**WHAT TO DO:** Below are several records. Retype exactly those lines running from the one with "Pause the running benchmark" through the one with "The image size is (1376, 868).", end lines included, and no others.
Start of PROVIDED MATERIAL
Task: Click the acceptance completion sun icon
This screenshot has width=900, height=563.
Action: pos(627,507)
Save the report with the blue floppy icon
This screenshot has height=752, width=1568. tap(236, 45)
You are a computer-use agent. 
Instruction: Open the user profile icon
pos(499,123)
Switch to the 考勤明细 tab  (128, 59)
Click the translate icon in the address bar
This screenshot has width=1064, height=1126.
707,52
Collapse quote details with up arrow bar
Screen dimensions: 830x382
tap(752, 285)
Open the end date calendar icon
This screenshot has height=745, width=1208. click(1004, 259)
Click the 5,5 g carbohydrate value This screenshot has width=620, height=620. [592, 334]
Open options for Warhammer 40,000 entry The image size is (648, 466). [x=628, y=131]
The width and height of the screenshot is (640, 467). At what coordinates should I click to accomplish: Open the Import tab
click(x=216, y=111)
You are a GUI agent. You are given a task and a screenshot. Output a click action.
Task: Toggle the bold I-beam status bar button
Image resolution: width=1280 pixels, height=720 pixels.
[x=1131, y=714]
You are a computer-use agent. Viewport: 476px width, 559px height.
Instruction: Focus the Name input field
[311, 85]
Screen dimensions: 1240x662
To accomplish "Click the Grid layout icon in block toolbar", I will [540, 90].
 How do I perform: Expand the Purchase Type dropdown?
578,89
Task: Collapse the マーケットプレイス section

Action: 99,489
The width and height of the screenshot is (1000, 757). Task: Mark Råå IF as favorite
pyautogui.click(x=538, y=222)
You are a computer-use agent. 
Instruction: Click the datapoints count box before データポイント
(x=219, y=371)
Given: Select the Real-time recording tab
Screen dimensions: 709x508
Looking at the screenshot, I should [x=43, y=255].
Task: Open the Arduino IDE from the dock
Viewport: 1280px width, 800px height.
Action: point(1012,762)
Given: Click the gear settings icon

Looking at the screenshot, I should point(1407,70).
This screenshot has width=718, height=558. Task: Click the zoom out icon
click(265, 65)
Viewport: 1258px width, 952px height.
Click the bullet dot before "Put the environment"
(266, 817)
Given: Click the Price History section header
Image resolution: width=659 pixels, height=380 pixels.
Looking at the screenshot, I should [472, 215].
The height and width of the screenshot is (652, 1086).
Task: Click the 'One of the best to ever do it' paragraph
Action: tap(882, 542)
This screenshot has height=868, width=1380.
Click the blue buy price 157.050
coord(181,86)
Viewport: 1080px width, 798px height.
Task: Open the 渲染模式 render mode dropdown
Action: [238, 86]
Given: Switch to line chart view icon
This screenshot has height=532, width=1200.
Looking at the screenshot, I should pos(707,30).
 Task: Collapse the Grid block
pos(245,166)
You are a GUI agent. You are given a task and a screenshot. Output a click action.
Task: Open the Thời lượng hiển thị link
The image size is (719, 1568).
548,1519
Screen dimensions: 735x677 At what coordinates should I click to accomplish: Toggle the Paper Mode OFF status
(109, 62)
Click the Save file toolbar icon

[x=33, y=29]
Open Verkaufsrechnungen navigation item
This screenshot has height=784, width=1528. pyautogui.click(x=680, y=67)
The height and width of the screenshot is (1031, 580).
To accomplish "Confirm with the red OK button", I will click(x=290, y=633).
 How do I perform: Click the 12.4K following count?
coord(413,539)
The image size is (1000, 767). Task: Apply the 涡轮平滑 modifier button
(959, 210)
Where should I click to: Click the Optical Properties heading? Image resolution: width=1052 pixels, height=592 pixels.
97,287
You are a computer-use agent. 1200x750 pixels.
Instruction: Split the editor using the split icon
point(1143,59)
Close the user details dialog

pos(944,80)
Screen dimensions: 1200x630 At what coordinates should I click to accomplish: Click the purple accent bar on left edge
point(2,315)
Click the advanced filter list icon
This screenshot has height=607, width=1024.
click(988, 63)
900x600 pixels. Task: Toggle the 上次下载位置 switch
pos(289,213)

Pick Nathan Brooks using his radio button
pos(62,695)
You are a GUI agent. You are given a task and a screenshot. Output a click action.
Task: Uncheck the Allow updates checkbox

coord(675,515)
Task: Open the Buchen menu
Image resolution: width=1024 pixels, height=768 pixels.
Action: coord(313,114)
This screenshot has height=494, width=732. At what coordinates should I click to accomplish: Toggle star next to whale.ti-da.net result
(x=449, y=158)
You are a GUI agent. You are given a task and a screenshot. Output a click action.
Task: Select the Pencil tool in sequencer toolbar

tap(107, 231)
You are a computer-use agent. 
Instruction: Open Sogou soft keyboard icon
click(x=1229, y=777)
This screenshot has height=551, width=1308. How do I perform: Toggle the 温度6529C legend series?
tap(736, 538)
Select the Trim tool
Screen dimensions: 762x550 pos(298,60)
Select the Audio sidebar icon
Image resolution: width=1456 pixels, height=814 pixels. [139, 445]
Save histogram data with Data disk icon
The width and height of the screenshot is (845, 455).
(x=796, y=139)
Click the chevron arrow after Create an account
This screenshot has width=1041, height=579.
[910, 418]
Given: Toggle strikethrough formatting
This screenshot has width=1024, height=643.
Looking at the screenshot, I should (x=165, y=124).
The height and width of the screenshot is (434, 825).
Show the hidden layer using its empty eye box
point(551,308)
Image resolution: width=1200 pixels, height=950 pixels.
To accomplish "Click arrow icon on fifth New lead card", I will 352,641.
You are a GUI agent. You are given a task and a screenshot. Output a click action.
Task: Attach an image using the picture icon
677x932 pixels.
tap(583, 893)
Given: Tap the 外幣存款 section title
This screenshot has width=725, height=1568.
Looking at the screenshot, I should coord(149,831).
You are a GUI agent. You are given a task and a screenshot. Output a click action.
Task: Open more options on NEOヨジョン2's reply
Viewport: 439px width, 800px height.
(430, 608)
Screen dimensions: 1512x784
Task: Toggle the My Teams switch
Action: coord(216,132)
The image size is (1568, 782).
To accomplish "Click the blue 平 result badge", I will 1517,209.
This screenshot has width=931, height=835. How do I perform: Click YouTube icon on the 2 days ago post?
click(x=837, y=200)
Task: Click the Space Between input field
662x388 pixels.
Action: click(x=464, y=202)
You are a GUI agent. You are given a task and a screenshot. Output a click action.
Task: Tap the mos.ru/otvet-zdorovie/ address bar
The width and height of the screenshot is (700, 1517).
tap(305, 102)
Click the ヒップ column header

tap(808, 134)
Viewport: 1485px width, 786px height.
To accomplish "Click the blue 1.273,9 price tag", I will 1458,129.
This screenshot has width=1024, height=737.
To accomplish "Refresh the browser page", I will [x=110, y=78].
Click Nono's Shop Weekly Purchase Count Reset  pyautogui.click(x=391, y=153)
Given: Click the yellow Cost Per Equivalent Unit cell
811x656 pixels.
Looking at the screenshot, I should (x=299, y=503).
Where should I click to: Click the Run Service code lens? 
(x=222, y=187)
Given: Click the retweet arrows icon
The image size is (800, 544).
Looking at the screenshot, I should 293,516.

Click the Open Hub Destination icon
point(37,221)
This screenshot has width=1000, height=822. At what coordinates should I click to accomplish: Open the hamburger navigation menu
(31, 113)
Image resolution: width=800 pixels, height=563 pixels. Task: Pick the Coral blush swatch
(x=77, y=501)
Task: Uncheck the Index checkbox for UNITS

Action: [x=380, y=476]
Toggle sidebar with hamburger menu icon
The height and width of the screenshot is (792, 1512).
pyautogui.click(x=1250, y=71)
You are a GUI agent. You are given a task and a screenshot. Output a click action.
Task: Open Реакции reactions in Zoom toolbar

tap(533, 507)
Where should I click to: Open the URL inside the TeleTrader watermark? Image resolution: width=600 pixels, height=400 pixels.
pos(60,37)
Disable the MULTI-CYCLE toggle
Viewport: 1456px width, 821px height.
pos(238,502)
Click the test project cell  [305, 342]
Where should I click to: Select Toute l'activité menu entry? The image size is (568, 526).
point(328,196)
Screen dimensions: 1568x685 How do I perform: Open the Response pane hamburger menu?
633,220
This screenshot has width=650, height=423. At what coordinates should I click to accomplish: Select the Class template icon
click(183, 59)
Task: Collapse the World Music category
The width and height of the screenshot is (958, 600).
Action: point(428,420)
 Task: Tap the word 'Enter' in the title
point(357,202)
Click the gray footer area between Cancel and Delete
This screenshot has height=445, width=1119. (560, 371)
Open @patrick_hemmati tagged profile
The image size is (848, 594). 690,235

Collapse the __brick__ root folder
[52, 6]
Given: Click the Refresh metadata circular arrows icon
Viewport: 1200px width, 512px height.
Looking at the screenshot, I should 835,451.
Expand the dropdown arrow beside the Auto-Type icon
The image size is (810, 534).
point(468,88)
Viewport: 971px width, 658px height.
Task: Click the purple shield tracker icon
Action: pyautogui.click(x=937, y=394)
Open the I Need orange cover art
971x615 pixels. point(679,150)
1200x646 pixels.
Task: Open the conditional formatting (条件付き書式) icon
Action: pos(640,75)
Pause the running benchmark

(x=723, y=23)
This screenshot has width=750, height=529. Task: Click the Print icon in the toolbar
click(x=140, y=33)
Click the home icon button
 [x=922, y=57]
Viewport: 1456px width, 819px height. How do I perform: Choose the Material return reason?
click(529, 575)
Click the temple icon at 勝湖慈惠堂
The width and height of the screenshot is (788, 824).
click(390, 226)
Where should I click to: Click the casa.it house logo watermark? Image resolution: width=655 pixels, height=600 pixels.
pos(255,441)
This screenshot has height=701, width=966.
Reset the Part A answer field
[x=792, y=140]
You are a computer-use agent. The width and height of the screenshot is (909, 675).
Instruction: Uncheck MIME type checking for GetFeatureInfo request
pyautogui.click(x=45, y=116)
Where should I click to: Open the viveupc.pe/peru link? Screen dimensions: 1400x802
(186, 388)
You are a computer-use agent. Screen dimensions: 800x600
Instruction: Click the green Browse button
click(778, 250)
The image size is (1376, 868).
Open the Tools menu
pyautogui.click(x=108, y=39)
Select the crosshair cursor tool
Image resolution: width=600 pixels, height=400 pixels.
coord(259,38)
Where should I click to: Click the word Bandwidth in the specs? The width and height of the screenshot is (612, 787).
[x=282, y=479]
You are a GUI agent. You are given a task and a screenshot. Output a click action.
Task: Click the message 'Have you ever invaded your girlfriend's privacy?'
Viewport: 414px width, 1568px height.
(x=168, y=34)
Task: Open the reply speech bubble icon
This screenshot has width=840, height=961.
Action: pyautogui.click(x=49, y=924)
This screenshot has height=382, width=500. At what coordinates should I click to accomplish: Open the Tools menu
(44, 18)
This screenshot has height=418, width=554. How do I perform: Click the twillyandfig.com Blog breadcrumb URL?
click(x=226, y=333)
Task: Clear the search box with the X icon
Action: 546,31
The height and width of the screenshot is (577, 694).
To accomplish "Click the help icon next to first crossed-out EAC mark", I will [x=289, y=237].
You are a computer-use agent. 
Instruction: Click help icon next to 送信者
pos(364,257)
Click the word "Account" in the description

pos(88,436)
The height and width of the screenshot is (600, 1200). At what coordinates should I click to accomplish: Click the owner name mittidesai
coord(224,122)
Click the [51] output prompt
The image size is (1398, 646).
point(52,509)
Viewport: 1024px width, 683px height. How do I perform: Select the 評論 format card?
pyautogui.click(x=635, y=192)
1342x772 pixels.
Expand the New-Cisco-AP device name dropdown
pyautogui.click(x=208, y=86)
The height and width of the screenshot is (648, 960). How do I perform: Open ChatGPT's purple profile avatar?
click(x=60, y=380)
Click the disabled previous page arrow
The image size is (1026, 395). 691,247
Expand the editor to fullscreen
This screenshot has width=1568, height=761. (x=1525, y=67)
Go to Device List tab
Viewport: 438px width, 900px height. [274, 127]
End of PROVIDED MATERIAL
**FINISHED EXERCISE:**
Pause the running benchmark

(x=723, y=23)
This screenshot has width=750, height=529. Task: Click the Print icon in the toolbar
click(x=140, y=33)
Click the home icon button
 [x=922, y=57]
Viewport: 1456px width, 819px height. How do I perform: Choose the Material return reason?
click(529, 575)
Click the temple icon at 勝湖慈惠堂
The width and height of the screenshot is (788, 824).
click(390, 226)
Where should I click to: Click the casa.it house logo watermark? Image resolution: width=655 pixels, height=600 pixels.
pos(255,441)
This screenshot has height=701, width=966.
Reset the Part A answer field
[x=792, y=140]
You are a computer-use agent. The width and height of the screenshot is (909, 675).
Instruction: Uncheck MIME type checking for GetFeatureInfo request
pyautogui.click(x=45, y=116)
Where should I click to: Open the viveupc.pe/peru link? Screen dimensions: 1400x802
(186, 388)
You are a computer-use agent. Screen dimensions: 800x600
Instruction: Click the green Browse button
click(778, 250)
The image size is (1376, 868).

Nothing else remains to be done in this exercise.